So, Chapter 15 examines religious experiences. Or, as it turns out, it doesn’t, because Swinburne, according to Philipse, uses the argument from religious experiences in a specific way for a specific purpose, and Philipse follows along with him here, and the result is that both of them are going to try very, very hard to avoid talking about specific religious experiences or their properties and instead focus on generalities. Suffice it to say that that isn’t going to work out very well for either of them.
Swinburne, according to Philipse, is attempting to use religious experiences to shift the burden of proof from theists to atheists. He does so by trying to appeal to two fundamental principles of rationality: the Principle of Credulity that says that we should trust that our sense experiences are giving us an accurate perception if we don’t have a defeater for that, and the Principle of Testimony that says that we should trust the reports of other people unless we have a defeater for that notion. Swinburne, then, will use that to argue that religious experiences — even rather vague ones — are experiences of the same sort and so should get the benefit of that trust unless the atheist can come up with a defeater, while Philipse will counter with the argument that religious experiences — particularly due to the nature of God — are too dissimilar from normal sense experiences for the principle to apply to them.
The problem is that both, in my view, miss what those fundamental principles do. The reason we hold these — as Philipse himself notes that Swinburne notes — is that without them we can’t have any basis for any knowledge at all. All of our possible knowledge is filtered through sense perception, and any possible way to have that verified independently relies on the testimony of others claiming to have had the same experiences as we had. So we cannot doubt in general our sense experiences or others reports, because if we do that we give up the very means we could use to verify them.
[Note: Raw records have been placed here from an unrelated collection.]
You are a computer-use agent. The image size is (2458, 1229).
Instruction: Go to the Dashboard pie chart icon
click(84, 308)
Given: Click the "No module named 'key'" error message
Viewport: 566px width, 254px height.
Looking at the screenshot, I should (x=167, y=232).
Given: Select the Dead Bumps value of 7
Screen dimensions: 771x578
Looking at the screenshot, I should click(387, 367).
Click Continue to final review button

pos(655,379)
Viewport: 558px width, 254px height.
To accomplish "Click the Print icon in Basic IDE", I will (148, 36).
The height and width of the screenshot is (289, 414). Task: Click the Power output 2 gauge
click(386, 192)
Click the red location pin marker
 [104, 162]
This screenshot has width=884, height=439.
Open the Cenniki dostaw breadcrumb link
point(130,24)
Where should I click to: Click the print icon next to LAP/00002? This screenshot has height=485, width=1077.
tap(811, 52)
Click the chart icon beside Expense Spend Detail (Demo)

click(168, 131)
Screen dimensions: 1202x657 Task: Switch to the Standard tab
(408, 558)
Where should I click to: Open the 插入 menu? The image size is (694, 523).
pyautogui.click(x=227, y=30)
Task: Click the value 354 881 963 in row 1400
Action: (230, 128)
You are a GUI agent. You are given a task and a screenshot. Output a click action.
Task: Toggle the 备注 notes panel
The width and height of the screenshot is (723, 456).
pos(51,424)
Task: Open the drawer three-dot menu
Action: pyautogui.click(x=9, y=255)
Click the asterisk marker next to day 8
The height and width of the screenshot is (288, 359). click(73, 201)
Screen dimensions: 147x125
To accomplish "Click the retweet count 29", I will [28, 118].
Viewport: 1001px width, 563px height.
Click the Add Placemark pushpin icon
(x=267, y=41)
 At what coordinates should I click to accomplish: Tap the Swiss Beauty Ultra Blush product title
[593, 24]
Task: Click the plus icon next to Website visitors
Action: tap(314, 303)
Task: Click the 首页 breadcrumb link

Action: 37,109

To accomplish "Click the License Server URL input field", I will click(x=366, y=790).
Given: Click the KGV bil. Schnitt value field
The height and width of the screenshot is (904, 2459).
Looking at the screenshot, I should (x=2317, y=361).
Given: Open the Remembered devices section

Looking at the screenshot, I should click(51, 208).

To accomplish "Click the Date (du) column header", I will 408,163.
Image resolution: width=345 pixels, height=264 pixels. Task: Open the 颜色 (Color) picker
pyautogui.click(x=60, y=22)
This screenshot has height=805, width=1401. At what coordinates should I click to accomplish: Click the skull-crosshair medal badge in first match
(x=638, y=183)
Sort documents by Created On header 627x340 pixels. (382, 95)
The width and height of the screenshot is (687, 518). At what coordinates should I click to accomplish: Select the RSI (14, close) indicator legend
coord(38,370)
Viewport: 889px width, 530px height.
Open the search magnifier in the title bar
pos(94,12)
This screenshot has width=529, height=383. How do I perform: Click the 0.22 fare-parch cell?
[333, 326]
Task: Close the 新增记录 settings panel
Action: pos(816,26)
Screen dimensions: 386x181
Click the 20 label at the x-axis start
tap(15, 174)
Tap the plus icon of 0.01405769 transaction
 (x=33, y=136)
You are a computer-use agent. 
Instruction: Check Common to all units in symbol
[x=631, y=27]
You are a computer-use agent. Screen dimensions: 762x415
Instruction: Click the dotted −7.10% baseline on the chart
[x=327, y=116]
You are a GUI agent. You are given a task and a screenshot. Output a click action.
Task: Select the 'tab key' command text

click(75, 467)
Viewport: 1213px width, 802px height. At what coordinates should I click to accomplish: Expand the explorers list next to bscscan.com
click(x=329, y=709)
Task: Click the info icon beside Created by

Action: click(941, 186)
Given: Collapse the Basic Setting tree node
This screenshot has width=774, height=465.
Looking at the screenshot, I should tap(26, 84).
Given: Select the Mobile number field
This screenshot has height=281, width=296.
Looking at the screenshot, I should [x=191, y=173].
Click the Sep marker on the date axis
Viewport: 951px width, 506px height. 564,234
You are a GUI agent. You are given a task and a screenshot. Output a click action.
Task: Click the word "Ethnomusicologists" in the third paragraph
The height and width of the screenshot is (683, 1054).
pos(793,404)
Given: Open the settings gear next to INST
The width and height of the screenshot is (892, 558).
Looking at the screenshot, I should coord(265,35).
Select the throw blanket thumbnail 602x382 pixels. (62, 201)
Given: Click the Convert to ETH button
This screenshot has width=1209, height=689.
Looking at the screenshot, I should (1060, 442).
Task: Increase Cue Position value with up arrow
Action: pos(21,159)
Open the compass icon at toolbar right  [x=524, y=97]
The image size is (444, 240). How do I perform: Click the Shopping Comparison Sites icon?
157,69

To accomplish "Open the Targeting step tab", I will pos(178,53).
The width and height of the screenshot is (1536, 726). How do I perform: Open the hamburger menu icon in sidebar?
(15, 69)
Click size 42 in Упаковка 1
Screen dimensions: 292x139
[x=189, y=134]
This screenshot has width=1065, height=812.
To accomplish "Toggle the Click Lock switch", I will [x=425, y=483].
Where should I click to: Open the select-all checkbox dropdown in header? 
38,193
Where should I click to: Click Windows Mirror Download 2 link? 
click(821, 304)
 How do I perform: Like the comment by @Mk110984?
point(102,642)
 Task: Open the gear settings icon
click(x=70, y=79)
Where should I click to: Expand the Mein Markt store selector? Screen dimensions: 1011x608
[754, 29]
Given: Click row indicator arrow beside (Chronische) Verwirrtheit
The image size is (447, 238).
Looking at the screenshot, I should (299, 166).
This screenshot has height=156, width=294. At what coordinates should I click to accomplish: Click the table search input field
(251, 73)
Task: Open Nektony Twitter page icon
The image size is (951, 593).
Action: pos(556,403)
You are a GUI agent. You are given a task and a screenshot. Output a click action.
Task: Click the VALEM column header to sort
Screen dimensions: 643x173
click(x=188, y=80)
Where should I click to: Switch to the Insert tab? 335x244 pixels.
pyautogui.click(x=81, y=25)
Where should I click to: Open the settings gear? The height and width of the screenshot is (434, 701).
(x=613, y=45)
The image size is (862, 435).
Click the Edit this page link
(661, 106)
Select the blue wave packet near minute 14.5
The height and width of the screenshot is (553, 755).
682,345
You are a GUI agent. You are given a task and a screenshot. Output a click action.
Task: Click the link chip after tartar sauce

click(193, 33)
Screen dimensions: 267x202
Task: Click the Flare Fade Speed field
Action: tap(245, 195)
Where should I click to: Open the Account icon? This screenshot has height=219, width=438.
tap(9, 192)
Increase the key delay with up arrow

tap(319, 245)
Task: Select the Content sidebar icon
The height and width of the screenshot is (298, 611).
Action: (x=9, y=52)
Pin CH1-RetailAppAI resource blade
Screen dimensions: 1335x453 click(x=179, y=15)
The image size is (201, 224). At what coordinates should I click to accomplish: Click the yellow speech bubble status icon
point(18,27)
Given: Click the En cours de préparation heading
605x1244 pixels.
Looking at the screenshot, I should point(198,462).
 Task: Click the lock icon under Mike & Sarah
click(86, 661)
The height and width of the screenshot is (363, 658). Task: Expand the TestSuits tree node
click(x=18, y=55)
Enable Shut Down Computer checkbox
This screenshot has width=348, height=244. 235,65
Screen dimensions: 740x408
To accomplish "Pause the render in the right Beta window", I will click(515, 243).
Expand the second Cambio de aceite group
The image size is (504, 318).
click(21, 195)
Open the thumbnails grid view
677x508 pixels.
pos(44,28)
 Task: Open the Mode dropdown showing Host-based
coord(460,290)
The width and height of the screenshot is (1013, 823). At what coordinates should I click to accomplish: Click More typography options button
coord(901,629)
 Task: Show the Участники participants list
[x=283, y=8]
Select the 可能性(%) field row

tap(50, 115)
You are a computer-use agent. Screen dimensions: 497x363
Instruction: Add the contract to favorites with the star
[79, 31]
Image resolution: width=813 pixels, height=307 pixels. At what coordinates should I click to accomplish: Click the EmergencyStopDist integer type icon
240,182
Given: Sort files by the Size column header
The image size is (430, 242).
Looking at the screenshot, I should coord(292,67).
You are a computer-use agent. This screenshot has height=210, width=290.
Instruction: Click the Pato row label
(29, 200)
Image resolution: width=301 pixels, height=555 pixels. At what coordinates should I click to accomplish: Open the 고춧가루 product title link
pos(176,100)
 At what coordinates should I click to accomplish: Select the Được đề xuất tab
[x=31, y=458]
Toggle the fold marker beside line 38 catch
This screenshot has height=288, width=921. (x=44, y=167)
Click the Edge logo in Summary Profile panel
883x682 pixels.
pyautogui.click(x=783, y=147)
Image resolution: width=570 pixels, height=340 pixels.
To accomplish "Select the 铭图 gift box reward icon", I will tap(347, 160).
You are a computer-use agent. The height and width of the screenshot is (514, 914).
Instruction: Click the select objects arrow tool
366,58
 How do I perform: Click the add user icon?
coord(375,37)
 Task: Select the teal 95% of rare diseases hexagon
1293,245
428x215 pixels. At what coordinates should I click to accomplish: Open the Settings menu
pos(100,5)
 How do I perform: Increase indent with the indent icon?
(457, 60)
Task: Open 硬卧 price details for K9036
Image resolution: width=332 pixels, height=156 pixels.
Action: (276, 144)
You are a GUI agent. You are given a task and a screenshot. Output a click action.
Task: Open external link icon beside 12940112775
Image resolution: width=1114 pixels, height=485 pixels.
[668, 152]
Thus, we must start from a default of trusting them and only challenge them when we have a reason not to trust them.
The problem is that while we don’t distrust them in general, that doesn’t mean that we can’t or ought not distrust them in specific cases, or even that we don’t need to justify the beliefs and knowledge we claim given them. We can only extend this trust to things that follow uncontroversially from the sense experience itself. Swinburne attempts to put the experience and the interpretations of that experience into the experience itself — using the example of seeing a ship and having the interpretation that it is a Russian ship — but Philipse is right to point out that without some sort of defined traits that we could appeal to that interpretation won’t work; it has to be the case that someone could justify that that was a Russian ship by appealing to the qualities of the experience before we would accept that the experience really, in and of itself, is sufficient justification for it being a Russian ship. And yet, Philipse spends very little time in the chapter discussing what kind of experience or experiences might be considered experiences that would indicate a God. Instead, he spends most of his time trying to argue that religious experiences are so different from regular experiences that the Principle of Credulity simply cannot apply to them, and thus shift the burden of proof back to the theist. This is consistent with his general strategy throughout the entire book: shift the burden of proof to the theist, while at the same time arguing that no such proof is possible. Given his characterization of their necessary properties, it is difficult to see how we could have an experience of God that would count for him, and since he earlier eliminates logical arguments for the existence of God there doesn’t seem to be anything left. But it’s not a good argument to say that we should not believe that God exists because there is no way for us to know whether or not God exists.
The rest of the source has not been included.